La maladie inflammatoire pelvienne
La maladie inflammatoire pelvienne (MIP), généralement causée par des bactéries transmises lors des rapports sexuels (chlamydia, gonorrhée) peut toucher simultanément ou successivement un ou plusieurs organes reproducteurs féminins supérieurs : col (cervicite), muqueuse utérine (endométrite), trompes de Fallope (salpingite) et ovaires (ovarite). Elle est fréquente chez la femme de moins de 35 ans, mais rare avant le premier cycle menstruel, après la ménopause et pendant la grossesse. Elle peut donner lieu à de nombreuses complications telles que la stérilité, une douleur abdominale ou pelvienne chronique, la grossesse extra-utérine, etc.
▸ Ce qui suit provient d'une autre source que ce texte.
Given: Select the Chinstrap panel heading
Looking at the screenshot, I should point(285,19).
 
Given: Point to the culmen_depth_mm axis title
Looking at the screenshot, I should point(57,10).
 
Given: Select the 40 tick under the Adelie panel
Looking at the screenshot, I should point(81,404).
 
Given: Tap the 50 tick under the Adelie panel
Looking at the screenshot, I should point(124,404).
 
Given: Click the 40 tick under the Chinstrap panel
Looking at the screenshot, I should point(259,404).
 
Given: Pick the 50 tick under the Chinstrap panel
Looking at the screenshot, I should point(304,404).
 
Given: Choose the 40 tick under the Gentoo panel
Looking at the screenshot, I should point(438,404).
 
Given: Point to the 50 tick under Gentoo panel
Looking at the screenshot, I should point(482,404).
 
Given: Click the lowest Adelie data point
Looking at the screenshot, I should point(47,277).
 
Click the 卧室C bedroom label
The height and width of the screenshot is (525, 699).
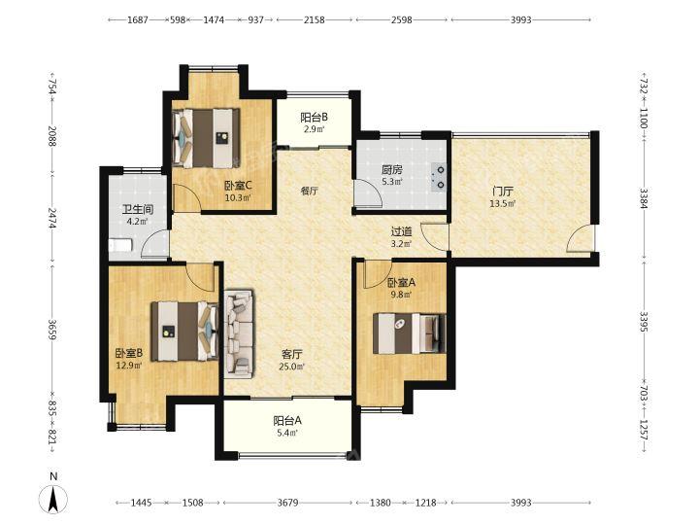239,186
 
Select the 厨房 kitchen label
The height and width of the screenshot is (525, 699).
392,170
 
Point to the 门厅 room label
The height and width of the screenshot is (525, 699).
503,192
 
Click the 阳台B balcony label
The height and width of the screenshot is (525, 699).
314,118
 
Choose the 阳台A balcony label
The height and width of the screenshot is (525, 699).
287,421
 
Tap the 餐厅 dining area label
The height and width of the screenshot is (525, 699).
310,192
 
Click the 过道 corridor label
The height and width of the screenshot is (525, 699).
402,231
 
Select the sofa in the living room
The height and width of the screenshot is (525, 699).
239,333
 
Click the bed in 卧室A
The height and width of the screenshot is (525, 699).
410,333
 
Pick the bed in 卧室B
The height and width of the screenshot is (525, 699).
184,332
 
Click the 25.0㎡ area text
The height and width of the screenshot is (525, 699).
292,367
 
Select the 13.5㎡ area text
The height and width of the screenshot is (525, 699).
503,204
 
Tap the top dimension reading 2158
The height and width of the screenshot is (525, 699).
315,19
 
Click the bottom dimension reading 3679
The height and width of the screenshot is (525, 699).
287,503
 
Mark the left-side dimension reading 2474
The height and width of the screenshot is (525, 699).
53,219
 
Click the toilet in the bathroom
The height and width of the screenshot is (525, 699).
120,246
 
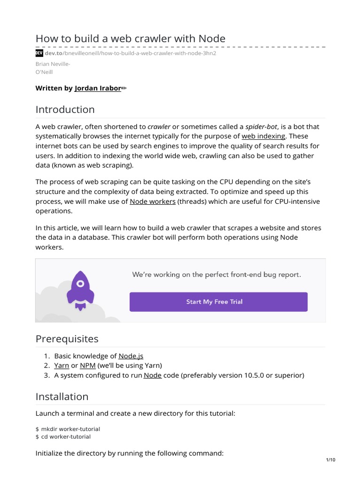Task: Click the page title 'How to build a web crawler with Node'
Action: pyautogui.click(x=131, y=38)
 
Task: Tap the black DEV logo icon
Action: pyautogui.click(x=39, y=53)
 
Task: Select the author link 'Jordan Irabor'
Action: pyautogui.click(x=98, y=88)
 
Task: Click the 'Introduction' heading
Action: pyautogui.click(x=65, y=110)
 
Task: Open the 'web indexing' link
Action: pyautogui.click(x=263, y=136)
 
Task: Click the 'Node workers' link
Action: pyautogui.click(x=153, y=201)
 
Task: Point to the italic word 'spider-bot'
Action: pyautogui.click(x=262, y=127)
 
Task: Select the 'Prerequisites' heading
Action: pyautogui.click(x=67, y=339)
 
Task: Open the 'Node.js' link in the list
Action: pyautogui.click(x=131, y=356)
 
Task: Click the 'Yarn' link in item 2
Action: pyautogui.click(x=62, y=366)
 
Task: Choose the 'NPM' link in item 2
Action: pyautogui.click(x=87, y=366)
Si elle ne fait pas partie des MIP, l’endométriose est également une maladie inflammatoire chronique gynécologique et touche une femme sur 10. Elle est caractérisée par la présence anormale de tissu endométrial (recouvrant la paroi utérine) en dehors de l’utérus. Ces tissus possèdent les mêmes caractéristiques que celles de la muqueuse utérine et se comportent de la même manière. Sous l’action des estrogènes (hormones ovariennes), ils prolifèrent et saignent, provoquant de fortes douleurs, notamment durant la période de règle et les rapports sexuels.
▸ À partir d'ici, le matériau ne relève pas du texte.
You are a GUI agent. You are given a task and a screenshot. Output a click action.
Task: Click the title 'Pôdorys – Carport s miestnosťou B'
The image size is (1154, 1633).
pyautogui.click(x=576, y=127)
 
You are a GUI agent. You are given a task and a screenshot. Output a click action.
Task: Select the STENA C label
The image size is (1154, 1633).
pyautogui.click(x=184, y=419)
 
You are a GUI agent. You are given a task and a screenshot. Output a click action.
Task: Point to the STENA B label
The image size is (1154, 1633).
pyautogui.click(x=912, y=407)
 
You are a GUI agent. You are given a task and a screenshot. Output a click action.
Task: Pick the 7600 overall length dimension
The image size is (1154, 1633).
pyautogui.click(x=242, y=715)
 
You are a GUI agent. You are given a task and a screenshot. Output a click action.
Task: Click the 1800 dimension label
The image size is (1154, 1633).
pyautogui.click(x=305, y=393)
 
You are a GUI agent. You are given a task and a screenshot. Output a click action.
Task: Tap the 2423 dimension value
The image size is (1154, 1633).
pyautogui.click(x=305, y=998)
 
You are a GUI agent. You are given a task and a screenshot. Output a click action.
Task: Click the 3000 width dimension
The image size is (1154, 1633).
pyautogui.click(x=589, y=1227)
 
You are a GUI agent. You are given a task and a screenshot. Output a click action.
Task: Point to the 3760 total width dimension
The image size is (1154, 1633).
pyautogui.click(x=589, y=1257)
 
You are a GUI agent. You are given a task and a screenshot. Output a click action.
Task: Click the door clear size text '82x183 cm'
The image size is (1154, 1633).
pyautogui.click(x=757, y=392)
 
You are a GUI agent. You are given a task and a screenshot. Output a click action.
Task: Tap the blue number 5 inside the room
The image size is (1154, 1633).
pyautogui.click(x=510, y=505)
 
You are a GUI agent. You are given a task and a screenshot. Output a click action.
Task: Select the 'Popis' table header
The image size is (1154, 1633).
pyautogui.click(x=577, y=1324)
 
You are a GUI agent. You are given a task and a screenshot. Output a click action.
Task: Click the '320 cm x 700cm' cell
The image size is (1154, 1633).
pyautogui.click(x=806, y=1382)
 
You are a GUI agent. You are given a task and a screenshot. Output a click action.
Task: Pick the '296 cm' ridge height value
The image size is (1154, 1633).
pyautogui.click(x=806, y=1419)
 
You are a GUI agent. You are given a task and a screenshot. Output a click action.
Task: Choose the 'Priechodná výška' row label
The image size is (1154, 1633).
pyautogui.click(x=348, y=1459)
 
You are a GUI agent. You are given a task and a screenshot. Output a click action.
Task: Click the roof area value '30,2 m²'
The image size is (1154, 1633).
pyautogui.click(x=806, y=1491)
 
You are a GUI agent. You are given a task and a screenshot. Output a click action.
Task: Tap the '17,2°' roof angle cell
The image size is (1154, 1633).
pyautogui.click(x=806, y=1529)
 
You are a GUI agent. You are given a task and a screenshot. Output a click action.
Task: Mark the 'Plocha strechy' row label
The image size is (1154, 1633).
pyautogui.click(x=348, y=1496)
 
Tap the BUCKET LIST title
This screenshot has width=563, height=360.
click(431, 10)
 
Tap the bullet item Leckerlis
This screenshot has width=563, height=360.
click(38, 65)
Les autres maladies inflammatoires
Il existe bien d’autres pathologies faisant partie des MIC et pouvant affecter la peau (psoriasis, dermatite atopique, maladie de Verneuil ou hidradénite suppurée), les vaisseaux sanguins (maladie de Behçet), plusieurs organes, on parle alors de maladies systémiques (lupus érythémateux systémique), mais aussi le foie (hépatite auto-immune) ou la thyroïde (thyroïdite de Hashimoto).
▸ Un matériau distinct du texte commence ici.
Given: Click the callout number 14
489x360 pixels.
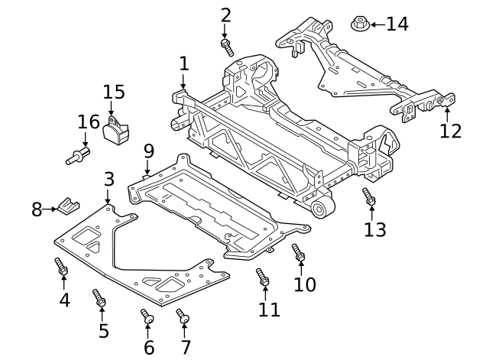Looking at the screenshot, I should point(397,24).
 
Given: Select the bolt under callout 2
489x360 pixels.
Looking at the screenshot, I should point(227,47).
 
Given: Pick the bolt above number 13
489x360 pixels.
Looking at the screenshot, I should point(368,196).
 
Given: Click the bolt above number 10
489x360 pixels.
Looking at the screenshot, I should point(298,252).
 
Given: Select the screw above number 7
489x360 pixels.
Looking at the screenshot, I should point(183,316).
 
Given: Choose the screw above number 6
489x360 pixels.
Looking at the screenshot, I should point(147,316).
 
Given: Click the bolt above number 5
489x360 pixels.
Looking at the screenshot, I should point(99,297).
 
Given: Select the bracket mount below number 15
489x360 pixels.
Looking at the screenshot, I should point(116,134).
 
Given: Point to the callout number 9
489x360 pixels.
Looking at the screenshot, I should point(148,151).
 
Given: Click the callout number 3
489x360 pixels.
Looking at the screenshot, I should point(108,180).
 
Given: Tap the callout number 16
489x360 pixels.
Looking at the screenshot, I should point(89,122).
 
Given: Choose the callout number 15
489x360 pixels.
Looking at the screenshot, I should point(113,92).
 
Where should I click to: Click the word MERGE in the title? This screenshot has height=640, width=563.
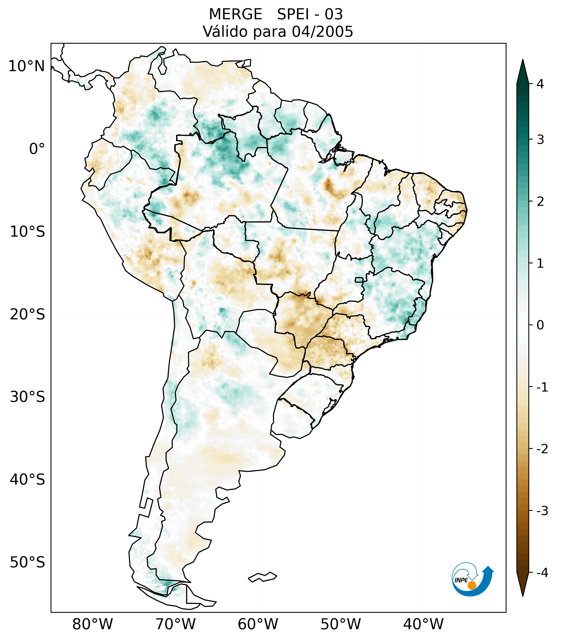click(x=235, y=14)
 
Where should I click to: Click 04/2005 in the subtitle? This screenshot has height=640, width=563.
click(x=322, y=32)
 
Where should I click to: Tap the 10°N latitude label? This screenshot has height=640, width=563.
click(x=26, y=66)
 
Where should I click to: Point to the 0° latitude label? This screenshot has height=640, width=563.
click(x=37, y=149)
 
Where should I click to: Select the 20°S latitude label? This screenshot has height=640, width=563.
click(x=27, y=314)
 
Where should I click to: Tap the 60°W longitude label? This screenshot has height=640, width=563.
click(x=258, y=624)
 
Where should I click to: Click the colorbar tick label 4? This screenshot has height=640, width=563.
click(x=540, y=84)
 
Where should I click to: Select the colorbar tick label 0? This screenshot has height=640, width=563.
click(x=540, y=325)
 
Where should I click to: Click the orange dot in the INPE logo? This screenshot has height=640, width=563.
click(x=472, y=585)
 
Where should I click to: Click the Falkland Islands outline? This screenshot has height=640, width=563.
click(x=262, y=577)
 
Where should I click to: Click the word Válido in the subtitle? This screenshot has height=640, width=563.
click(x=225, y=32)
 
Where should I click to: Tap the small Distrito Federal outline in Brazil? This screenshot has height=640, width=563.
click(x=359, y=280)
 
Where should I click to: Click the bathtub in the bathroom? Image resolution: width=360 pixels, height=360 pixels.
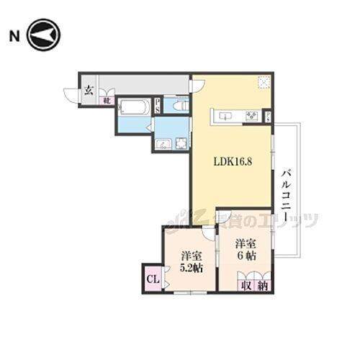tap(135, 109)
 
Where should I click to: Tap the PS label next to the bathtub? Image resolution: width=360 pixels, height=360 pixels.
tap(158, 107)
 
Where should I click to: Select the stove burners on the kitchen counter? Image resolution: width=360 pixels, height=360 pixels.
tap(252, 116)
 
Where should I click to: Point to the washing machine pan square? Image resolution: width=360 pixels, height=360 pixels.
tap(180, 143)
Prise en charge et traitements
La prise en charge du patient atteint d’une maladie inflammatoire chronique doit permettre de conserver une qualité de vie optimale, notamment en prévenant les complications, en atténuant les symptômes et en lui apportant un soutien psychologique.
Un traitement par médicaments lui est généralement prescrit par le professionnel de santé en fonction de la pathologie et des manifestations cliniques. De manière générale, ce traitement vise à réduire l’inflammation et/ou l’activité du système immunitaire (traitement anti-inflammatoire, traitement immunomodulateur ou immunosuppresseur). Dans certains cas, une intervention chirurgicale peut être nécessaire (maladies inflammatoires de l’intestin ou des articulations, par exemple).
Le rôle de l'alimentation
Une alimentation saine, diversifiée et équilibrée peut jouer un rôle important dans la prévention et la diminution des symptômes de ces maladies, en réduisant l’inflammation, en soutenant le microbiote (les micro-organismes de notre système digestif) et le système immunitaire.
Il est recommandé de privilégier les fruits, légumes et poissons et de réduire les aliments qui peuvent induire ou exacerber l’inflammation (aliments dits « pro-inflammatoires ») comme la viande rouge, la charcuterie, les sucres raffinés, les produits transformés ou les boissons alcoolisées.
Outre le rôle de l’alimentation, l’activité physique, l’arrêt du tabac et la gestion du stress sont également essentiels.